Project summary/Abstract: Enteroviruses (EVs) comprise a family of positive sense ssRNA viruses. The most
well-studied is poliovirus, yet non-polio enteroviruses (NPEVs) cause serious disease, especially in the very
young. This includes hand, foot and mouth disease, flaccid myelitis and encephalitis. Currently, it is estimated
that NPEVs are responsible for over 10 million infections and tens of thousands of hospitalizations in the US
alone. Furthermore, coinfections are common and therefore it is likely that new viruses will arise as a result of
recombination. Understanding key events that are shared across NPEVs is therefore key to being able to control
current infections and respond to emerging disease in the future. One of these key events is polyprotein
processing. The NPEV genome encodes a polyprotein which is proteolytically cleaved into the mature viral
proteins required for the generation of progeny virus. The structural region of the polyprotein is processed into
VP0, VP3 and VP1. These assemble into a protomer, five of which assemble into a pentamer. Twelve pentamers
coalesce around the viral genome, generating a structure termed the provirion. The assembly of the provirion
induces a series of conformational changes which result in the cleavage of VP0 into VP4 and VP2. This occurs
rapidly upon genome encapsidation, thus the provirion is short-lived and poorly characterized. The cleavage of
VP0 into VP4 and VP2 occurs within the assembled particle in an RNA-dependent manner and is a prerequisite
for EV infectivity. Understanding the provirion and characterising the key conformational changes which precede
VP0 cleavage is the focus of this application.
We propose that the mechanism of VP0 maturation cleavage is conserved across all EVs, and that
understanding this process will inform the development of future vaccines and anti-viral therapies. The current
model of VP0 cleavage and EV maturation is heavily based on data from poliovirus (PV), and suggest a catalytic
role for RNA in VP0 maturation. However, we hypothesise that genome packaging initiates conformational
changes which facilitate the formation of a proteinaceous catalytic pocket. We suggest that identifying allosteric
and catalytic changes which stabilize provirions will allow us to capture the molecular details of the catalytic site
at atomic resolution. Using a series of complementary techniques and a reiterative approach, we propose to trap
assembly intermediates and characterize the critical residues and conformational changes that mediate VP0
cleavage within the assembled virus particle. We will initially use EVA71 as our prototype NPEV and pan-EV
phenotypes will be confirmed by verifying findings in echovirus 7, poliovirus, and EVD68.

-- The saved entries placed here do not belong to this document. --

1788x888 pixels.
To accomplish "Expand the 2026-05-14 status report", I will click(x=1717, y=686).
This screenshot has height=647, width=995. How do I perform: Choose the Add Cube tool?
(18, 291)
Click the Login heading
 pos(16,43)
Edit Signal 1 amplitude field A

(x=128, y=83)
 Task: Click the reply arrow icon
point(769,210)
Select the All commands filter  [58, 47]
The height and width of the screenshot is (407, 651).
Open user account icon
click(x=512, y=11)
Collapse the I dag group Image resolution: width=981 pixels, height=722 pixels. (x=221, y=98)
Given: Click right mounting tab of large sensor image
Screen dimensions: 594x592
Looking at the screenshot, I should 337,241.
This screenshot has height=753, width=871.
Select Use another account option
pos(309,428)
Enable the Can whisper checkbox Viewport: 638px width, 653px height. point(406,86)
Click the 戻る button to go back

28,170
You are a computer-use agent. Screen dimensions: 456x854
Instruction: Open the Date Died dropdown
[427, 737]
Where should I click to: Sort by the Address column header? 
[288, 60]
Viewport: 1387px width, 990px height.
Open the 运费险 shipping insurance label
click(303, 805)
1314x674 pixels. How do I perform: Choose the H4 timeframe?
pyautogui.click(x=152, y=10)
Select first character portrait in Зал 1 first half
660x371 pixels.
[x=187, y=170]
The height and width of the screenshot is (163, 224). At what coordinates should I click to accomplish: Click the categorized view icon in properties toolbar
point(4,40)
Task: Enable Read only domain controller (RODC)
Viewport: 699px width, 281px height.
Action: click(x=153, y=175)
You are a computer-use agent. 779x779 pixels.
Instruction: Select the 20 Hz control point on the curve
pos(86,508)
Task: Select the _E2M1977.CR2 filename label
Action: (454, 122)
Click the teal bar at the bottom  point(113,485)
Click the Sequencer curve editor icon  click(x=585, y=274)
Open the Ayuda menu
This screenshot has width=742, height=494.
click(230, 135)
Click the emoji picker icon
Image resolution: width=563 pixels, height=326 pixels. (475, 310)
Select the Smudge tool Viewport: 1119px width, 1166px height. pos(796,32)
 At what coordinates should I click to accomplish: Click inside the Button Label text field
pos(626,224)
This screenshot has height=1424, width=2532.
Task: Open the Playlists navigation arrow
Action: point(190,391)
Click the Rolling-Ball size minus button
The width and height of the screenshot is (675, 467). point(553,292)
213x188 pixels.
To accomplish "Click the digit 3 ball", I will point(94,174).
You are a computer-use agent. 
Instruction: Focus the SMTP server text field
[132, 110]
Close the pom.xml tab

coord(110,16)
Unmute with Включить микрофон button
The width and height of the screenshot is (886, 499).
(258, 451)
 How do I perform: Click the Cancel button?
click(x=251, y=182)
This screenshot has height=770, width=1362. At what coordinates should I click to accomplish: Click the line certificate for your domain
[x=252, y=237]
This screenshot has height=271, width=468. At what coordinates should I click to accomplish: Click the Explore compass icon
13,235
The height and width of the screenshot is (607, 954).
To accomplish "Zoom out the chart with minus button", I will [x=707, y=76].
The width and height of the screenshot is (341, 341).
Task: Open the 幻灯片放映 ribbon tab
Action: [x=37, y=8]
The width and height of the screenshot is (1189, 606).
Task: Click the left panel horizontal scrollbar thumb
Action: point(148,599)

Our preliminary data demonstrate the feasibility of generating mutationally-stabilized provirions with yields
suitable for structural studies. Additional data support the tractability of developing inhibitors of capsid assembly.
By these approaches we will define the conserved mechanism of VP0 cleavage which will be applicable to
treating both current NPEV infections and those yet to arise.